The most important benefit of bioenergy has been underlined repeatedly this autumn, with independent reports from the Intergovernmental Panel on Climate Change, the International Energy Agency and the UK’s Energy Technologies Institute. All restated the centrality of bioenergy for decarbonising the world’s economies. By combining bioenergy with carbon capture and storage (known as BECCS), we could actually remove carbon from the atmosphere.

But we won’t get there if we don’t invest in the bioenergy infrastructure on which BECCS will depend. The government’s taskforce on carbon capture said in 2018 that regional hubs will be vital to making it all happen. With the North East of England an obvious candidate for this, ports such as Immingham will play a long-term role.

Starting out as unwanted, low-grade forestry by-products, biomass raw materials are pelletised and then shipped to the UK. They’re received by specialist facilities at the port, loaded onto trains or lorries and brought to facilities like Drax. Through its conversion from coal to biomass, Drax has transformed itself to become the biggest decarbonisation project in Europe and the UK’s largest renewable generator. By using biomass instead of coal, it has cut its carbon emissions by more than 80%. Add on bioenergy carbon capture and storage (BECCS) in the future at Drax (it is already trialling the technology), and the power station could deliver negative emissions, meaning the electricity it generates will help to reduce the amount of carbon accumulating in the atmosphere.

Through support for biomass, Britain has become a world leader in the technologies and the regulations needed to ensure a low-carbon supply chain. This is being studied throughout the world as other nations seek to create stable, low-carbon energy systems. Just like the UK, those countries are often looking for more abundant bioenergy resources than their own landscapes provide, which means turning to the global shipping and ports system to access the ‘wood baskets’ of the world, especially the US and Canada.

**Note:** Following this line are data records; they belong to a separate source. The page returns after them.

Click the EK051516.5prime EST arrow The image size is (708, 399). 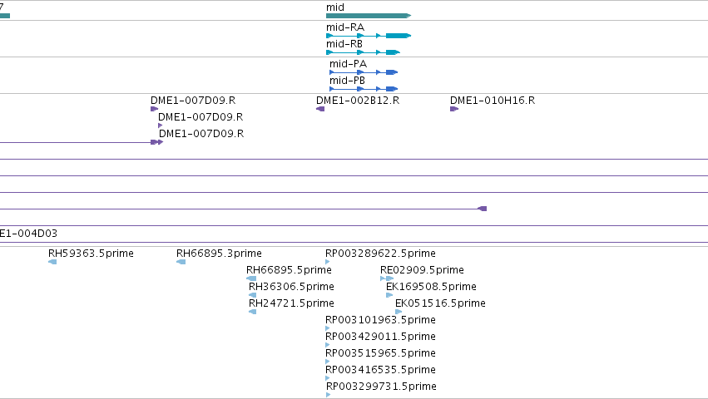[x=399, y=312]
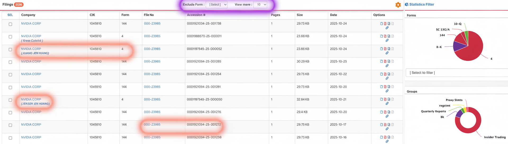
Task: Click chain link icon for 2025-10-21 filing
Action: [387, 104]
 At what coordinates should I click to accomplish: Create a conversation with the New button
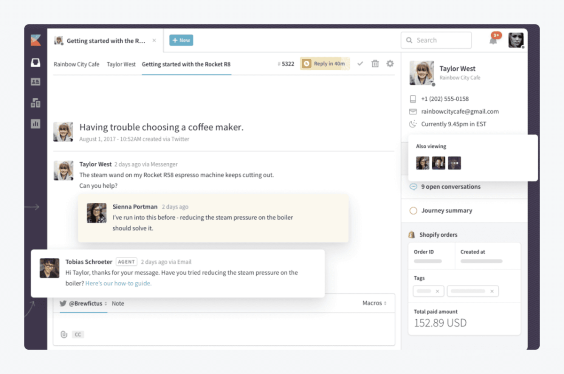pos(181,40)
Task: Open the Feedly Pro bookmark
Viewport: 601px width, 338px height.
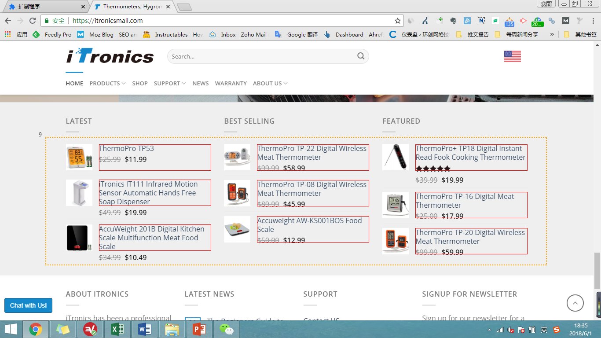Action: click(52, 34)
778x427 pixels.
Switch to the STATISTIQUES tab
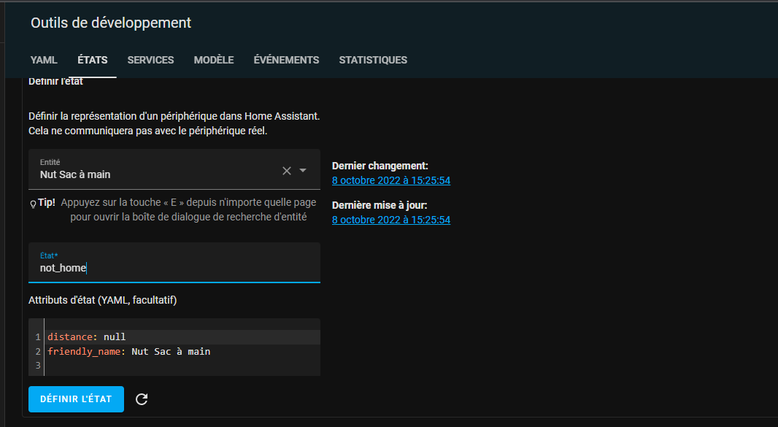tap(373, 60)
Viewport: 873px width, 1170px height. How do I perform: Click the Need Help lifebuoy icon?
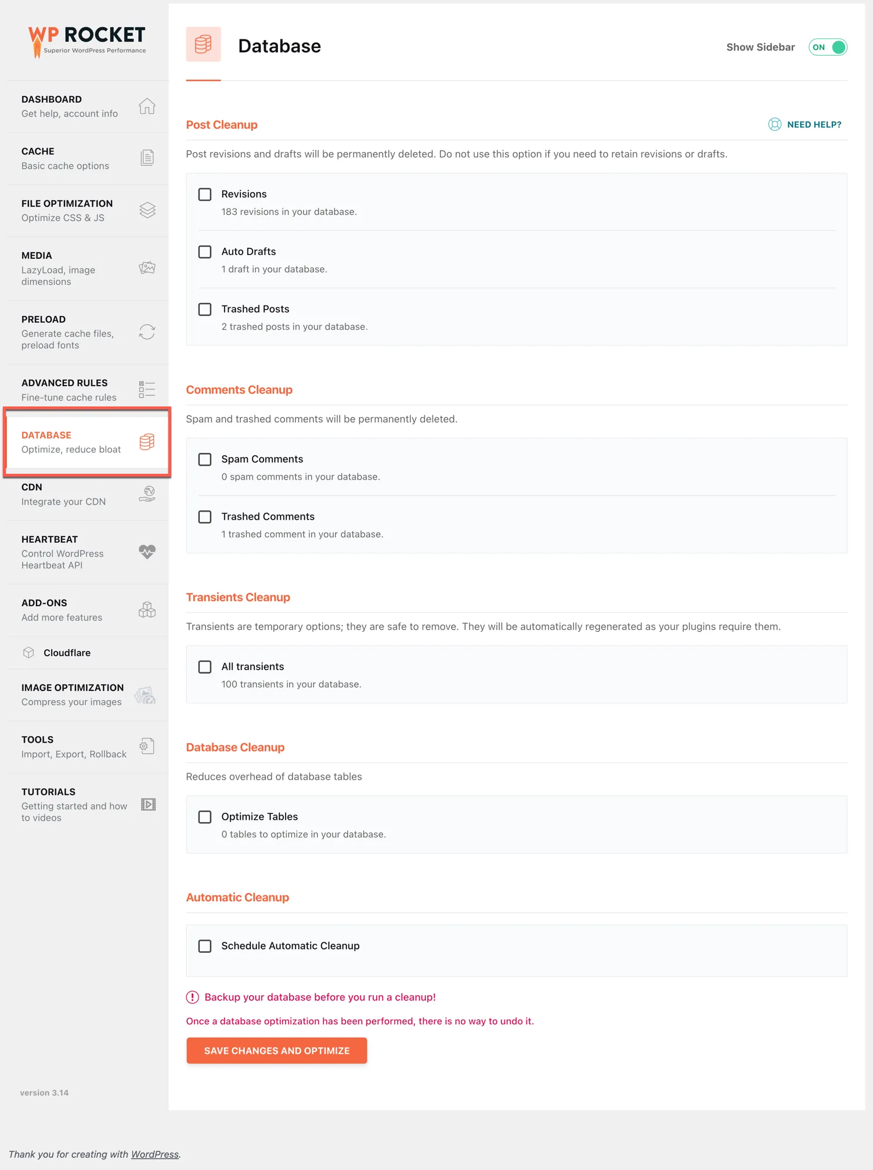point(774,124)
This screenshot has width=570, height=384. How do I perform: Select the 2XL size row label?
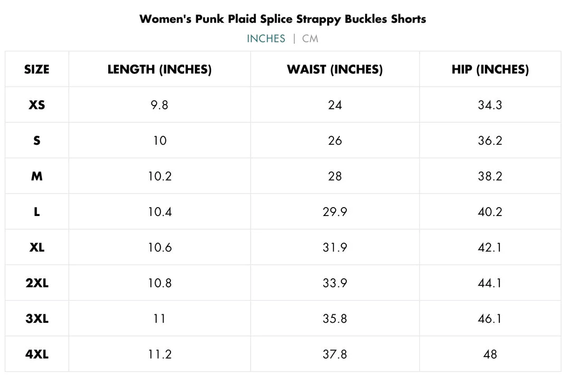point(37,283)
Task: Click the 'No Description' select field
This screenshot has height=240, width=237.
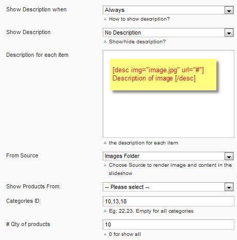Action: [x=168, y=33]
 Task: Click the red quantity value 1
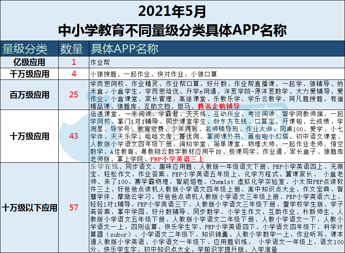tap(74, 63)
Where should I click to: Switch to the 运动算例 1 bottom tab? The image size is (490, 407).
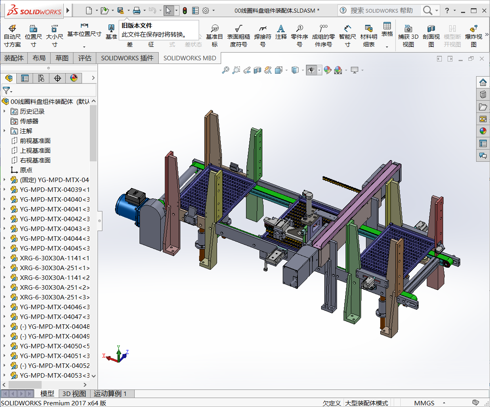tap(110, 394)
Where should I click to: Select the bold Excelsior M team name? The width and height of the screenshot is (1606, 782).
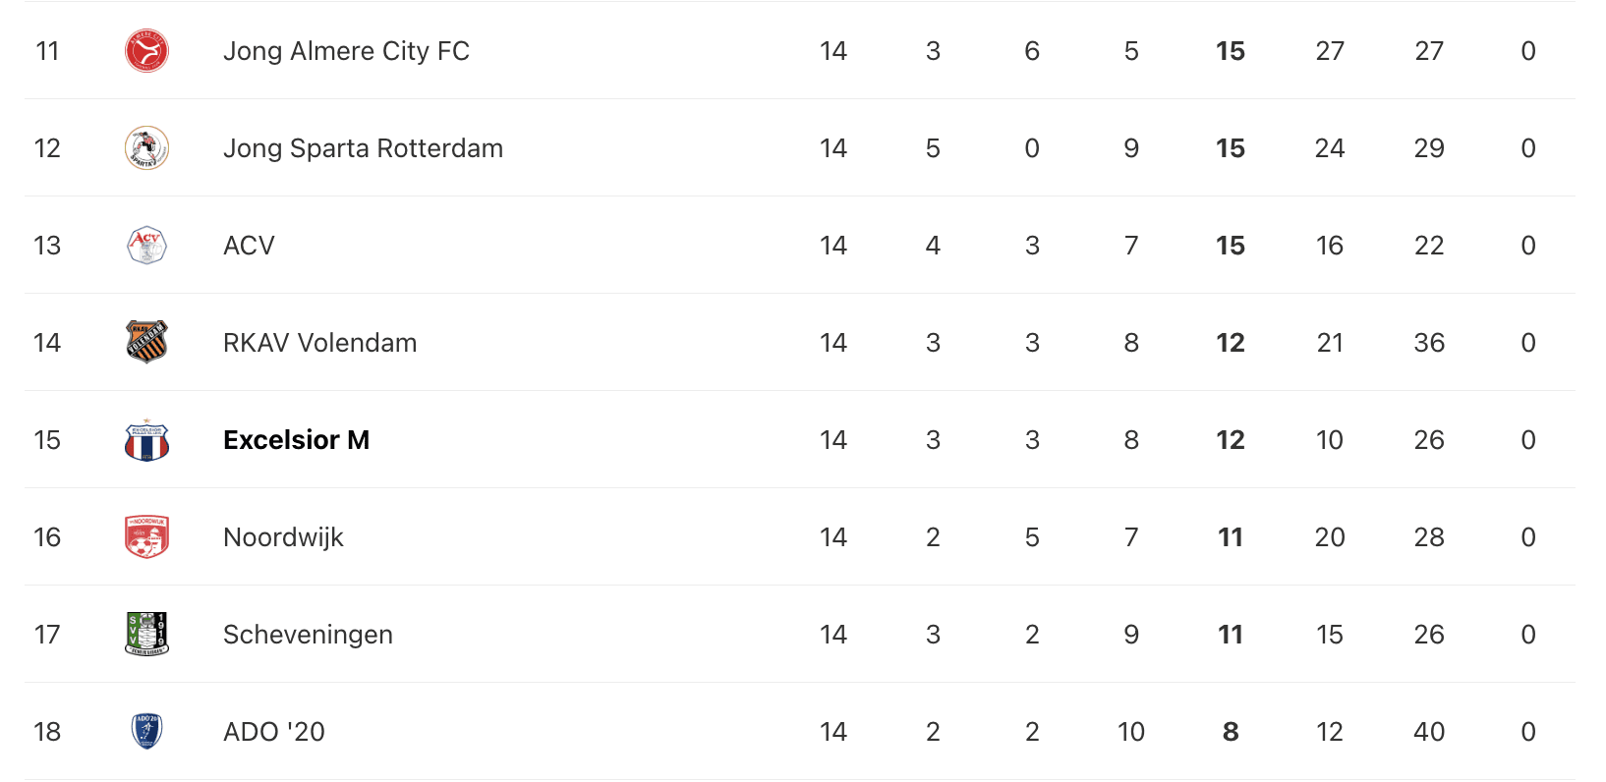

The resources available in North America are vast; the working forests supplying Drax in the southern USA are three times the entire landmass of Great Britain. You can drive for hours without seeing anything but trees. And they’re growing faster than they’re being harvested, with annual net growth of around 0.7-1%. Foresters there manage growth rates to ensure constant net growth and to prevent land being turned over to urban or agricultural use. Their priority is supplying high-quality timber for buildings and furniture. Woody material that they can’t use because it’s misshapen, diseased or too small, they often burn on site or leave to rot. The alternative is to sell to industries such as pulp and paper or bioenergy. With many paper mills shutting down, bioenergy provides a profitable alternative revenue stream for the forest. Put simply, bioenergy helps keep forests as forests. As a result, standing stocks in the southeastern USA have more than doubled over 70 years. There’s a similar story in Canada and the EU.

So a waste product becomes a way to replace fossil fuels in our energy system and a way to support international forestry.

However, this isn’t the end of the low-carbon story. By regulating the entire biomass supply chain, the UK ensures bioenergy provides a genuine reduction in emissions. UK-based generators have their supply chains, from forest to power station, independently audited and they must show a cut in emissions of at least 60% compared to fossil fuels. That requirement is growing far stricter in coming years, creating extra incentives (and funding) for shipping to decarbonise through bold technological advances.

Through British ports, we can access the world’s forestry resources in a way that supports forest growth, lowers emissions and drives industrial innovation. This isn’t temporary or transitional. As bioenergy becomes an accepted commodity for energy systems around the world (as the IEA and IPCC suggest), and as BECCS technology becomes a scalable reality, global shipping will play a central role. It’s a long-term partnership.